**What to do:**
Print the records below exactly as they appear.

= = = =

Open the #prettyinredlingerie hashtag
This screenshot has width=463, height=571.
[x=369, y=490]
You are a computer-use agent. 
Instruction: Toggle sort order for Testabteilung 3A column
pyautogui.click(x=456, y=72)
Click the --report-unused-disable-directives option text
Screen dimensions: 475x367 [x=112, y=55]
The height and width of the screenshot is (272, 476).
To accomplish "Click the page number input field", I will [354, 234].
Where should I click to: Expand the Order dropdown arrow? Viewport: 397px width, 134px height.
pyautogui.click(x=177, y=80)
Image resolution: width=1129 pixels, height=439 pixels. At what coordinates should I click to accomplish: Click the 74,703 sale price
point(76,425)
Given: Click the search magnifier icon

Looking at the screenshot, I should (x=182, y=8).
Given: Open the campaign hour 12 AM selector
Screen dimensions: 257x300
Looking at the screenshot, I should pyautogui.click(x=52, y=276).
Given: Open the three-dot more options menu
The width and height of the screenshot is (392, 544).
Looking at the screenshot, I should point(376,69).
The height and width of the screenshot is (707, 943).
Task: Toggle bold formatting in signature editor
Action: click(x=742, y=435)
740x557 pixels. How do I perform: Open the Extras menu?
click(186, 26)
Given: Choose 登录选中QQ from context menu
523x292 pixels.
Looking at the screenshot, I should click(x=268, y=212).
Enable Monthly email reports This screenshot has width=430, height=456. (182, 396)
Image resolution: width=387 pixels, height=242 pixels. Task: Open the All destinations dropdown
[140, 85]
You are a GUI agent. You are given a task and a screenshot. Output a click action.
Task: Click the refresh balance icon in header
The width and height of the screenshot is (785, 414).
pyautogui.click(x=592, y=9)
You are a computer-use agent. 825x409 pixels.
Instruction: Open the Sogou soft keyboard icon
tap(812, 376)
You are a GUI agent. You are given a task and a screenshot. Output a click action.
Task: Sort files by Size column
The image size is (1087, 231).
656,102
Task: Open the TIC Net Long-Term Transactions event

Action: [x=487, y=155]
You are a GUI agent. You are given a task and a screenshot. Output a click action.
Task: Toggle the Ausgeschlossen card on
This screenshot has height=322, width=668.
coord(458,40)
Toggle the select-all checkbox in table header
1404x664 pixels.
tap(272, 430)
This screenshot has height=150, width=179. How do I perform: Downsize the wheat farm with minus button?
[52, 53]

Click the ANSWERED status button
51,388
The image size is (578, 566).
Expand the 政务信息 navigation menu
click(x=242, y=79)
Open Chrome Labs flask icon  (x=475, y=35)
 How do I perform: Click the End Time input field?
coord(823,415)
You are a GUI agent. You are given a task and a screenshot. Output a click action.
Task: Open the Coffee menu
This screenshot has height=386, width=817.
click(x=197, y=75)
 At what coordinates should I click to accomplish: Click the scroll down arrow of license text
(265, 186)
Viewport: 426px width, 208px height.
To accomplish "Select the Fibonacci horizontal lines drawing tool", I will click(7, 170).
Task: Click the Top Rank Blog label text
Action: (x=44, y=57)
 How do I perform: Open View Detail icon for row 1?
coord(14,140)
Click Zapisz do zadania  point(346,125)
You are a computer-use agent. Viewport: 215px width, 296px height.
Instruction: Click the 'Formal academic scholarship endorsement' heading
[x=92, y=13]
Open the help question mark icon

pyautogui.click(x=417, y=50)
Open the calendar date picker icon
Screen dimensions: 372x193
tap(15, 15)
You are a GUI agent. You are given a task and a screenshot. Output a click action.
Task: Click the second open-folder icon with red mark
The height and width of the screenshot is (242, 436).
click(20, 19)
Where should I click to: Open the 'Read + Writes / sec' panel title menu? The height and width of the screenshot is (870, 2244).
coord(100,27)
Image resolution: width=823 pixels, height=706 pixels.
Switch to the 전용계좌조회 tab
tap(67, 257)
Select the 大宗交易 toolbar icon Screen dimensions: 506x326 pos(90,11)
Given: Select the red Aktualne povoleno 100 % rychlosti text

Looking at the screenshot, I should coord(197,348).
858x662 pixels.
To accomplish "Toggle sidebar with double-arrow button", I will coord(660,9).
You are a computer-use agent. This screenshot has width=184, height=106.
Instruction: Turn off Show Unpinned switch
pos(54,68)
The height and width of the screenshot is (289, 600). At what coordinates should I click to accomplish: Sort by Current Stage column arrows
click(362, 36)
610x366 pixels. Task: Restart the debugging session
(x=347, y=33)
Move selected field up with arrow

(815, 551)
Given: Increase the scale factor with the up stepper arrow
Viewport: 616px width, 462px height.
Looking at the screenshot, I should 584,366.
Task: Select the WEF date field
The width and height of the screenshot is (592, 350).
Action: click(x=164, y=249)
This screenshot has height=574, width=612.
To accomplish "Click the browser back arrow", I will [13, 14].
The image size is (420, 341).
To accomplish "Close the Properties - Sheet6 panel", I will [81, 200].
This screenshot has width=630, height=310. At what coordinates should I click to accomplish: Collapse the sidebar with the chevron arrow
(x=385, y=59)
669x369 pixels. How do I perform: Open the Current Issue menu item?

= = = =

**Exercise output:**
Open the #prettyinredlingerie hashtag
This screenshot has width=463, height=571.
[x=369, y=490]
You are a computer-use agent. 
Instruction: Toggle sort order for Testabteilung 3A column
pyautogui.click(x=456, y=72)
Click the --report-unused-disable-directives option text
Screen dimensions: 475x367 [x=112, y=55]
The height and width of the screenshot is (272, 476).
To accomplish "Click the page number input field", I will [354, 234].
Where should I click to: Expand the Order dropdown arrow? Viewport: 397px width, 134px height.
pyautogui.click(x=177, y=80)
Image resolution: width=1129 pixels, height=439 pixels. At what coordinates should I click to accomplish: Click the 74,703 sale price
point(76,425)
Given: Click the search magnifier icon

Looking at the screenshot, I should (x=182, y=8).
Given: Open the campaign hour 12 AM selector
Screen dimensions: 257x300
Looking at the screenshot, I should pyautogui.click(x=52, y=276).
Given: Open the three-dot more options menu
The width and height of the screenshot is (392, 544).
Looking at the screenshot, I should point(376,69).
The height and width of the screenshot is (707, 943).
Task: Toggle bold formatting in signature editor
Action: click(x=742, y=435)
740x557 pixels. How do I perform: Open the Extras menu?
click(186, 26)
Given: Choose 登录选中QQ from context menu
523x292 pixels.
Looking at the screenshot, I should click(x=268, y=212).
Enable Monthly email reports This screenshot has width=430, height=456. (182, 396)
Image resolution: width=387 pixels, height=242 pixels. Task: Open the All destinations dropdown
[140, 85]
You are a GUI agent. You are given a task and a screenshot. Output a click action.
Task: Click the refresh balance icon in header
The width and height of the screenshot is (785, 414).
pyautogui.click(x=592, y=9)
You are a computer-use agent. 825x409 pixels.
Instruction: Open the Sogou soft keyboard icon
tap(812, 376)
You are a GUI agent. You are given a task and a screenshot. Output a click action.
Task: Sort files by Size column
The image size is (1087, 231).
656,102
Task: Open the TIC Net Long-Term Transactions event

Action: [x=487, y=155]
You are a GUI agent. You are given a task and a screenshot. Output a click action.
Task: Toggle the Ausgeschlossen card on
This screenshot has height=322, width=668.
coord(458,40)
Toggle the select-all checkbox in table header
1404x664 pixels.
tap(272, 430)
This screenshot has height=150, width=179. How do I perform: Downsize the wheat farm with minus button?
[52, 53]

Click the ANSWERED status button
51,388
The image size is (578, 566).
Expand the 政务信息 navigation menu
click(x=242, y=79)
Open Chrome Labs flask icon  (x=475, y=35)
 How do I perform: Click the End Time input field?
coord(823,415)
You are a GUI agent. You are given a task and a screenshot. Output a click action.
Task: Open the Coffee menu
This screenshot has height=386, width=817.
click(x=197, y=75)
 At what coordinates should I click to accomplish: Click the scroll down arrow of license text
(265, 186)
Viewport: 426px width, 208px height.
To accomplish "Select the Fibonacci horizontal lines drawing tool", I will click(7, 170).
Task: Click the Top Rank Blog label text
Action: (x=44, y=57)
 How do I perform: Open View Detail icon for row 1?
coord(14,140)
Click Zapisz do zadania  point(346,125)
You are a computer-use agent. Viewport: 215px width, 296px height.
Instruction: Click the 'Formal academic scholarship endorsement' heading
[x=92, y=13]
Open the help question mark icon

pyautogui.click(x=417, y=50)
Open the calendar date picker icon
Screen dimensions: 372x193
tap(15, 15)
You are a GUI agent. You are given a task and a screenshot. Output a click action.
Task: Click the second open-folder icon with red mark
The height and width of the screenshot is (242, 436).
click(20, 19)
Where should I click to: Open the 'Read + Writes / sec' panel title menu? The height and width of the screenshot is (870, 2244).
coord(100,27)
Image resolution: width=823 pixels, height=706 pixels.
Switch to the 전용계좌조회 tab
tap(67, 257)
Select the 大宗交易 toolbar icon Screen dimensions: 506x326 pos(90,11)
Given: Select the red Aktualne povoleno 100 % rychlosti text

Looking at the screenshot, I should coord(197,348).
858x662 pixels.
To accomplish "Toggle sidebar with double-arrow button", I will coord(660,9).
You are a computer-use agent. This screenshot has width=184, height=106.
Instruction: Turn off Show Unpinned switch
pos(54,68)
The height and width of the screenshot is (289, 600). At what coordinates should I click to accomplish: Sort by Current Stage column arrows
click(362, 36)
610x366 pixels. Task: Restart the debugging session
(x=347, y=33)
Move selected field up with arrow

(815, 551)
Given: Increase the scale factor with the up stepper arrow
Viewport: 616px width, 462px height.
Looking at the screenshot, I should 584,366.
Task: Select the WEF date field
The width and height of the screenshot is (592, 350).
Action: click(x=164, y=249)
This screenshot has height=574, width=612.
To accomplish "Click the browser back arrow", I will [13, 14].
The image size is (420, 341).
To accomplish "Close the Properties - Sheet6 panel", I will [81, 200].
This screenshot has width=630, height=310. At what coordinates should I click to accomplish: Collapse the sidebar with the chevron arrow
(x=385, y=59)
669x369 pixels. How do I perform: Open the Current Issue menu item?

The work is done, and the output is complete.